## Brief
Your answer must hold only the lines below from the line containing "The image size is (1200, 758)." through the line containing "Given: Select the", each reproduced exactly.

═════ Records shown ═════

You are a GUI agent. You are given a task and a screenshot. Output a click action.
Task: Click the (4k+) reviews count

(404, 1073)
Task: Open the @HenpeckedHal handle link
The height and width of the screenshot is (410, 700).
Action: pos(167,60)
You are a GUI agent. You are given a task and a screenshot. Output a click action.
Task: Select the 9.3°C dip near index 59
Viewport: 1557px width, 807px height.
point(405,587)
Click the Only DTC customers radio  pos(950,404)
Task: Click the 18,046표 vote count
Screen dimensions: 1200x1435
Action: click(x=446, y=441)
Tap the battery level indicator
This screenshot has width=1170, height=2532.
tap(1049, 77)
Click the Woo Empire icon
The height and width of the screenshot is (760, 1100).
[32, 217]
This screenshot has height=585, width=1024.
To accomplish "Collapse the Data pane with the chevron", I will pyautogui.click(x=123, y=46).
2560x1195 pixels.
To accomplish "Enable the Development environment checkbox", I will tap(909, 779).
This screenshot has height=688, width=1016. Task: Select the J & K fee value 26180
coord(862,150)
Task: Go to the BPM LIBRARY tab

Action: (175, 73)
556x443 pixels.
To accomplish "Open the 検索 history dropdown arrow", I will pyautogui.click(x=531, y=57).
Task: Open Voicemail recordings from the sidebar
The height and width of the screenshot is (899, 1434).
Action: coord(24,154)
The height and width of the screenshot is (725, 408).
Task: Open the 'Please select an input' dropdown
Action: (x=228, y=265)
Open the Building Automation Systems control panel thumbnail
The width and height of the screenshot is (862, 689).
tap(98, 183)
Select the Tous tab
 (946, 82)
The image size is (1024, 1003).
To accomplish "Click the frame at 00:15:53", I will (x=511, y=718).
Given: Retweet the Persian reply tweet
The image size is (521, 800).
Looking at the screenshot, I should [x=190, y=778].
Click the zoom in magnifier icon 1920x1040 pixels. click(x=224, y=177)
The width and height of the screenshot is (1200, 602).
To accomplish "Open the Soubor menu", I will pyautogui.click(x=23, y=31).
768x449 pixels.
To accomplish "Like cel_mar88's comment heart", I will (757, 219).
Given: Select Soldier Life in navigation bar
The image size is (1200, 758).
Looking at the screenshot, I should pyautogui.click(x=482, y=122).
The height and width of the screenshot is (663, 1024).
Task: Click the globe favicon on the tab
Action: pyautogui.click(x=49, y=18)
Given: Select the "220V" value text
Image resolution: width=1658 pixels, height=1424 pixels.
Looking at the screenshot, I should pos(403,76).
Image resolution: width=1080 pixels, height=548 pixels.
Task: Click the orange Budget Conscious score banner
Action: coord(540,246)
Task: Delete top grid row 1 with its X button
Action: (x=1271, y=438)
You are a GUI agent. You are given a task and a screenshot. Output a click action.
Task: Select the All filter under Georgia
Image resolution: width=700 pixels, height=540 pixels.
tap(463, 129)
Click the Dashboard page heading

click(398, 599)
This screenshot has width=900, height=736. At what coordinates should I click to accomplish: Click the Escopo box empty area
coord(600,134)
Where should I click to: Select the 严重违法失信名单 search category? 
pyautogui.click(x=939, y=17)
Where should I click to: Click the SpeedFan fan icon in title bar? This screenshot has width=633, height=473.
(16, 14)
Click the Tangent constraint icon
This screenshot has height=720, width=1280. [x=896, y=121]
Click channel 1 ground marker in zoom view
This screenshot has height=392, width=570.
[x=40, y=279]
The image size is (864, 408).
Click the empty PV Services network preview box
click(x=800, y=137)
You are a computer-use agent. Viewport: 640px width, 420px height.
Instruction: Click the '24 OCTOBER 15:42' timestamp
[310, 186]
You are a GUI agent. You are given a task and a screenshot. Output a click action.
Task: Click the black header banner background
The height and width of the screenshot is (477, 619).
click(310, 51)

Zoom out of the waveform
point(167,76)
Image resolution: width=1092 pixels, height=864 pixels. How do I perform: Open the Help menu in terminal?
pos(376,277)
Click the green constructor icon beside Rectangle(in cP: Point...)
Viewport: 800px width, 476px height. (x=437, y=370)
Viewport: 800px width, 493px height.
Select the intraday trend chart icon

═════

## Task response
The image size is (1200, 758).
Looking at the screenshot, I should pyautogui.click(x=482, y=122).
The height and width of the screenshot is (663, 1024).
Task: Click the globe favicon on the tab
Action: pyautogui.click(x=49, y=18)
Given: Select the "220V" value text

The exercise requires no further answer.